◆ YOUR OBJECTIVE ◆
Rewrite the lines from the one containing "Task: Open the 96 targets count" down to the one containing "pyautogui.click(x=565, y=214)", changing "lock icon" to "padlock icon" and keeping everything else the same. Return only those lines.

◆ SOURCE MATERIAL ◆
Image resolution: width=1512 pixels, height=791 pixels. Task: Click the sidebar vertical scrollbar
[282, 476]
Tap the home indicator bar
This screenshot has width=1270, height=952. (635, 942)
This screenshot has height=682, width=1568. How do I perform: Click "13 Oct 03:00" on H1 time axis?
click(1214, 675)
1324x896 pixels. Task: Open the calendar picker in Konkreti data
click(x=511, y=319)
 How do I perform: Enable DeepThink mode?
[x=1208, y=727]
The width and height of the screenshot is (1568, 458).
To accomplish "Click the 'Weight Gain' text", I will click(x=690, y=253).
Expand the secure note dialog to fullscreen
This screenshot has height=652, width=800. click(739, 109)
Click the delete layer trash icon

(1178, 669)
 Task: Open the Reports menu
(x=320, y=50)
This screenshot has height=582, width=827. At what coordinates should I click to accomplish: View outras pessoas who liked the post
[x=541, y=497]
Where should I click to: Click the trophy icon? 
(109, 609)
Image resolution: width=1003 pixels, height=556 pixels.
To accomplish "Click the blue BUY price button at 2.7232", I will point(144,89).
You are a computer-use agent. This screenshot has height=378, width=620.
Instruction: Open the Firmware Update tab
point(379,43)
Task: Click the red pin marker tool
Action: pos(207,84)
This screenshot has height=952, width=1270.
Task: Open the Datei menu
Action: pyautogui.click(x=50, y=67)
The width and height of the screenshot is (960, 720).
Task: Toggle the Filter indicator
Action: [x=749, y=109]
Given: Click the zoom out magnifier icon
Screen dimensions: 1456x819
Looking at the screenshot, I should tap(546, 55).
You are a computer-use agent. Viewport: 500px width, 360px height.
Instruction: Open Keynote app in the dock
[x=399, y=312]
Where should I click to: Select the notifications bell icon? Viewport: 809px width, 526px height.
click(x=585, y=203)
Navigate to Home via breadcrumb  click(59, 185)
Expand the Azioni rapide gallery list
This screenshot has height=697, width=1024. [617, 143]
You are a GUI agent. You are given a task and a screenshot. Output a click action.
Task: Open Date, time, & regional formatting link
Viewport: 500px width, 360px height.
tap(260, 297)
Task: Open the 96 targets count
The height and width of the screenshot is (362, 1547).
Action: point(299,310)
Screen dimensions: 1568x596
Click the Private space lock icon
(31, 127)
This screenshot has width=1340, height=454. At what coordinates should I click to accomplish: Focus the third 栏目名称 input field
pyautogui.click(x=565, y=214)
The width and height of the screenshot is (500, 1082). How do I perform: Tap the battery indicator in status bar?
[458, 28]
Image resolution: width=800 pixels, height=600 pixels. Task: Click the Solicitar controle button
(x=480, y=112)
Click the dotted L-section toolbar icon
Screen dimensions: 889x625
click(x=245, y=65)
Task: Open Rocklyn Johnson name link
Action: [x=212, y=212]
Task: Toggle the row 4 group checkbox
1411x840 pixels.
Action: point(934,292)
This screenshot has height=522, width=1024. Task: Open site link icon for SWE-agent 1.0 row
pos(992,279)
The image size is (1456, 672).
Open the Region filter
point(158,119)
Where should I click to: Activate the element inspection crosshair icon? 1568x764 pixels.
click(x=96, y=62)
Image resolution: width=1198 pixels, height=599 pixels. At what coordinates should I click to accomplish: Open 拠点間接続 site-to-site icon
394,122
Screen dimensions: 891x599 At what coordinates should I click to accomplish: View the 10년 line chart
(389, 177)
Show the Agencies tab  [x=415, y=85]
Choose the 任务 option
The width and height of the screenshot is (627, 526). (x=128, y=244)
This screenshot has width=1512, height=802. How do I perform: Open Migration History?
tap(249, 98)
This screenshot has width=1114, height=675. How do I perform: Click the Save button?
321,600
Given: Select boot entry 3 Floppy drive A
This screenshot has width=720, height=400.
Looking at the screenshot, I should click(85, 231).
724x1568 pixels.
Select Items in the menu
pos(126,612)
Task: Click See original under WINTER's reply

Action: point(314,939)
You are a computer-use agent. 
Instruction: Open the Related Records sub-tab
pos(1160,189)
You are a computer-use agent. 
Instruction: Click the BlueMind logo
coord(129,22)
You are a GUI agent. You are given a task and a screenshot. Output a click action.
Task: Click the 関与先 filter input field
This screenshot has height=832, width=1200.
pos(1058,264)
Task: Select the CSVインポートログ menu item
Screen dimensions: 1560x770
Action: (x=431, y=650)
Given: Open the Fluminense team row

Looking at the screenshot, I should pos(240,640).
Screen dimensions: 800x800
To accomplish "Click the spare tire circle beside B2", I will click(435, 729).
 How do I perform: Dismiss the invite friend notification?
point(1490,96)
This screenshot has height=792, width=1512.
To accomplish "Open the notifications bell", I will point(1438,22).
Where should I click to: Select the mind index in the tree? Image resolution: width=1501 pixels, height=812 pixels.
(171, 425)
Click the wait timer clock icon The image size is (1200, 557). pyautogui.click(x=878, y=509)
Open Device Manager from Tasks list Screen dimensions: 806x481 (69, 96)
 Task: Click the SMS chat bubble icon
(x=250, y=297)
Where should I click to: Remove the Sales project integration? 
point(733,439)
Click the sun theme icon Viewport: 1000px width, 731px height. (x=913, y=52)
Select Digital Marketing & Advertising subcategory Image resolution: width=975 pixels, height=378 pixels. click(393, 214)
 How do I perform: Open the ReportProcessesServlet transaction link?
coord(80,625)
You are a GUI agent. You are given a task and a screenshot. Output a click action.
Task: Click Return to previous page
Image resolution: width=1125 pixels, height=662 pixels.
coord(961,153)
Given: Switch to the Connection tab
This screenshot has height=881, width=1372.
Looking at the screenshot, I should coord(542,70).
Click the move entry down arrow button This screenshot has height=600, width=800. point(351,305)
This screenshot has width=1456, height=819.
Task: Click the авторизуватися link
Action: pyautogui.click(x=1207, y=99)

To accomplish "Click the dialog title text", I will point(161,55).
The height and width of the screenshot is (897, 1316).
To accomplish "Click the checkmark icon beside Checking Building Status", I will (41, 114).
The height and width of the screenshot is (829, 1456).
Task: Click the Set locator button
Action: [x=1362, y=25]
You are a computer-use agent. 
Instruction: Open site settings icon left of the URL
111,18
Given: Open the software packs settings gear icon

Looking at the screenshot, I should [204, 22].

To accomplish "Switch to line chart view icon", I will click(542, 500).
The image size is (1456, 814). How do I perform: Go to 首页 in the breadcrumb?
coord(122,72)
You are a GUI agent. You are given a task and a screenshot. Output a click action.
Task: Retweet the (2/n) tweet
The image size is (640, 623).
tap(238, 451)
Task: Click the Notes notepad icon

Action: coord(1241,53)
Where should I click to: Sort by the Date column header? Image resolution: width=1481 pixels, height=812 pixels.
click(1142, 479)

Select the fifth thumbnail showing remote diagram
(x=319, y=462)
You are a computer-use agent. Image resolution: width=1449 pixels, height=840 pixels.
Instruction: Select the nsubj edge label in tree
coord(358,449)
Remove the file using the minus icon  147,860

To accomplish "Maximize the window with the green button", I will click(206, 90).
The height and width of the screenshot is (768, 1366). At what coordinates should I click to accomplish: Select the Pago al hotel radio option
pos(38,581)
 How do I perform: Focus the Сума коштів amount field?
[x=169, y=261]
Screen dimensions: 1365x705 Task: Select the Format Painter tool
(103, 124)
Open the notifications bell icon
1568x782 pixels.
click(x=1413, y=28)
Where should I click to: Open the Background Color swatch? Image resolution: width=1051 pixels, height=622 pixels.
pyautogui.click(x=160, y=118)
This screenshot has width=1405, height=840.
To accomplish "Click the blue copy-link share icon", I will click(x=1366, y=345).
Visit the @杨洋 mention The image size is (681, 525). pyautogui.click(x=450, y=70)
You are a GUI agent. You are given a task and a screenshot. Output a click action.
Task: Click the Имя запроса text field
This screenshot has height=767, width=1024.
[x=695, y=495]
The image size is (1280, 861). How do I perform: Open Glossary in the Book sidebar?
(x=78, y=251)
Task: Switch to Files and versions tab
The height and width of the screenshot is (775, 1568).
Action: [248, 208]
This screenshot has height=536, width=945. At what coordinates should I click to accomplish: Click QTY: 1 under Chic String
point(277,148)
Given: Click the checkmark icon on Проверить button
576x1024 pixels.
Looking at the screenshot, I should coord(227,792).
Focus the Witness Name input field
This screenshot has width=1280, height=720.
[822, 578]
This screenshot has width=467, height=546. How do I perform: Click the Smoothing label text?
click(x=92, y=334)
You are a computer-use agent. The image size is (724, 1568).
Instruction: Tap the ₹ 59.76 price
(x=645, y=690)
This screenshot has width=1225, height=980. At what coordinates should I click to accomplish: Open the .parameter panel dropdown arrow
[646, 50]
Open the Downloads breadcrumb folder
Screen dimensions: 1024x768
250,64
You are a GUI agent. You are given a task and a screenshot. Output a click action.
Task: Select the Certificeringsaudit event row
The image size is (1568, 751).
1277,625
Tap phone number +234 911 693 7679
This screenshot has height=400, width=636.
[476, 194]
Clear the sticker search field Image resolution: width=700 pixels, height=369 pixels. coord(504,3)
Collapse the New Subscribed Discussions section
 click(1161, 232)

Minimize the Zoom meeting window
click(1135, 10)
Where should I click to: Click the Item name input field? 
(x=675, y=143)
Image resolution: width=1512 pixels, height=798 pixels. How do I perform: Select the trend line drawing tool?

◆ RESULT ◆
Task: Open the 96 targets count
The height and width of the screenshot is (362, 1547).
Action: point(299,310)
Screen dimensions: 1568x596
Click the Private space padlock icon
(31, 127)
This screenshot has width=1340, height=454. At what coordinates should I click to accomplish: Focus the third 栏目名称 input field
pyautogui.click(x=565, y=214)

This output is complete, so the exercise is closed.